* ТЕКСТ ДЛЯ ЧТЕНИЯ
И, конечно же, радовала меня в Монголии рыбалка. Рыбачил я там в разные времена года. Говорят, рыбалка в Монголии похожа на рыбалку на глухих сибирских реках. Хорошо ловится таймень, иногда и больших размеров. Мой рекорд — таймень, пойманный на «мышь» на реке Халхин-Гол, в 18 кг веса. («Мышь» — это лёгкая деревянная болванка 15–16 см длиной, обтянутая тонким мехом и снабжённая 3–4 крупными крючками.) Замечательна рыбалка на ленка, красную рыбу из семейства лососевых. Есть в Монголии и другая пресноводная рыба — почти всех видов — от щуки в 10–15 кг до налима и хариуса.

* ЧТО НУЖНО СДЕЛАТЬ
1) Повторите слово в слово часть текста о рыбалке в Монголии: от фрагмента со словами «И, конечно же, радовала» до слов «налима и хариуса.».
2) Перескажите текст о рыбалке в Монголии в двух предложениях.
3) На какой реке был пойман рекордный таймень, о котором говорится в тексте о рыбалке в Монголии?

* ИСХОДНЫЕ МАТЕРИАЛЫ

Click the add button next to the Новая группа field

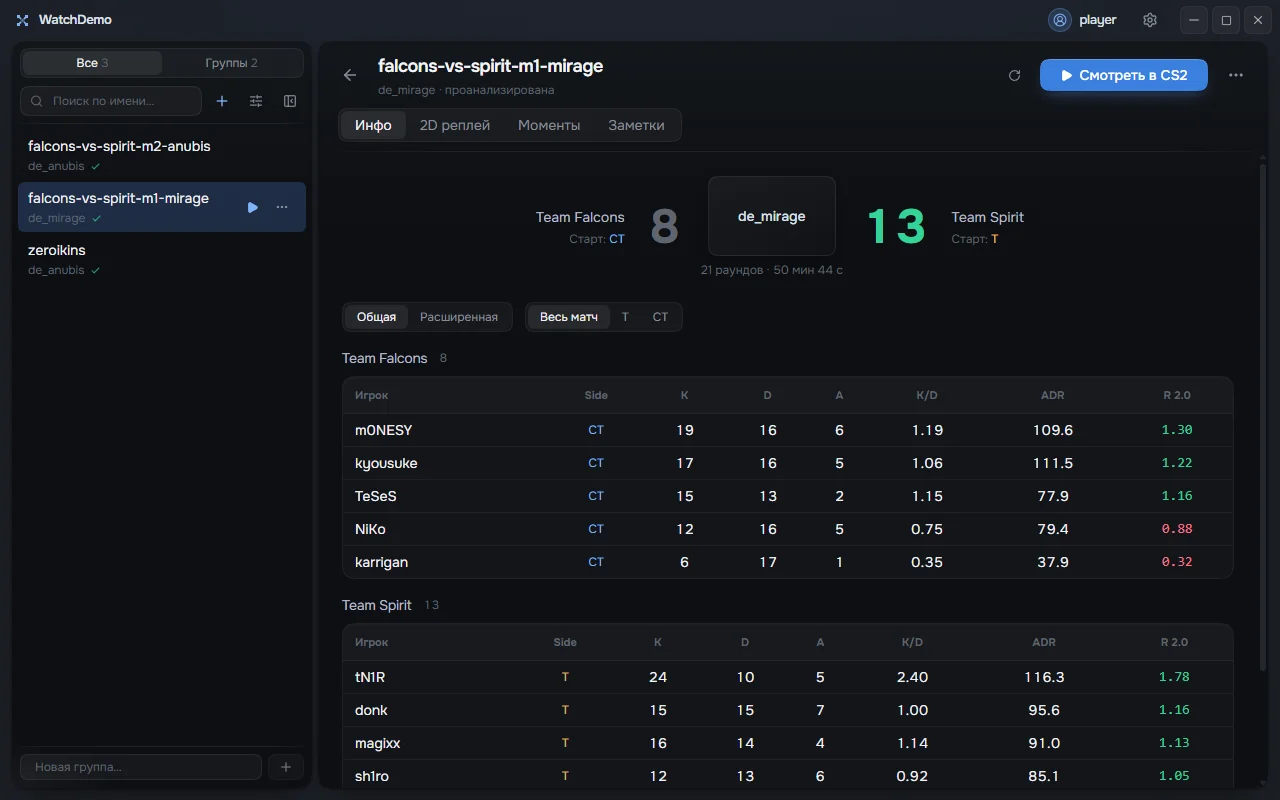tap(286, 767)
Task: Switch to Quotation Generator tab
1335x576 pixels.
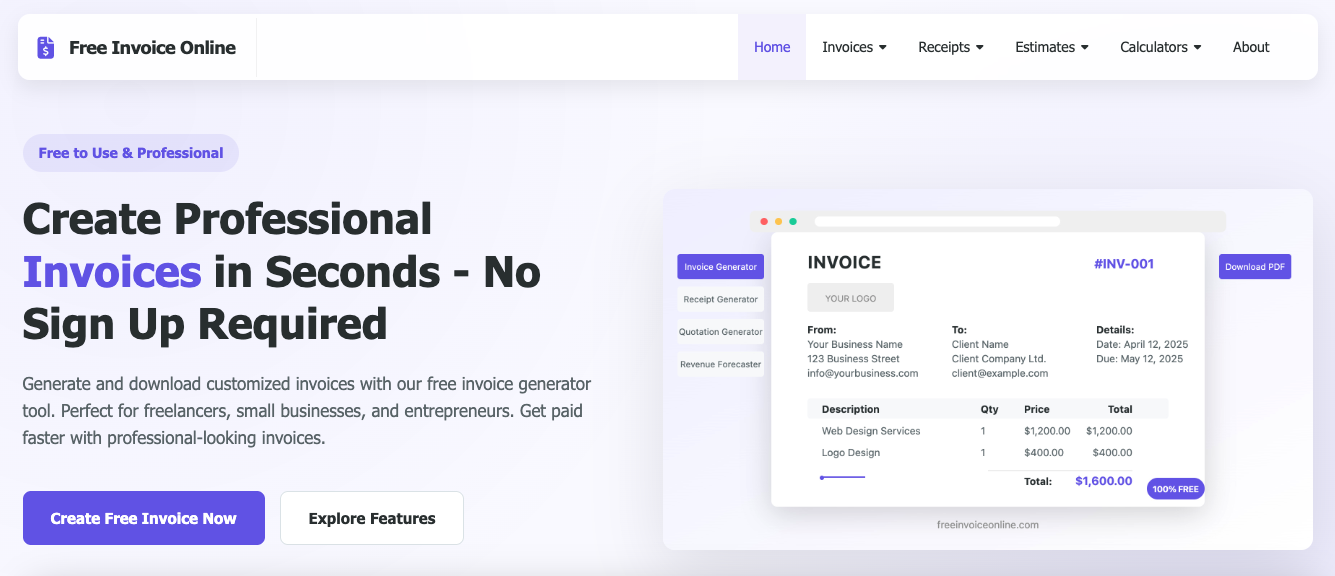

* ОТВЕТЫ К ЗАДАНИЯМ
1)
И, конечно же, радовала меня в Монголии рыбалка. Рыбачил я там в разные времена года. Говорят, рыбалка в Монголии похожа на рыбалку на глухих сибирских реках. Хорошо ловится таймень, иногда и больших размеров. Мой рекорд — таймень, пойманный на «мышь» на реке Халхин-Гол, в 18 кг веса. («Мышь» — это лёгкая деревянная болванка 15–16 см длиной, обтянутая тонким мехом и снабжённая 3–4 крупными крючками.) Замечательна рыбалка на ленка, красную рыбу из семейства лососевых. Есть в Монголии и другая пресноводная рыба — почти всех видов — от щуки в 10–15 кг до налима и хариуса.

2) Рассказчик рыбачил в Монголии в разные времена года, и там хорошо ловится таймень, а рекордный таймень рассказчика весом 18 кг был пойман на «мышь» на реке Халхин-Гол. Ещё в Монголии замечательно ловится ленок и водится почти вся пресноводная рыба, от щуки до налима и хариуса.

3) На реке Халхин-Гол.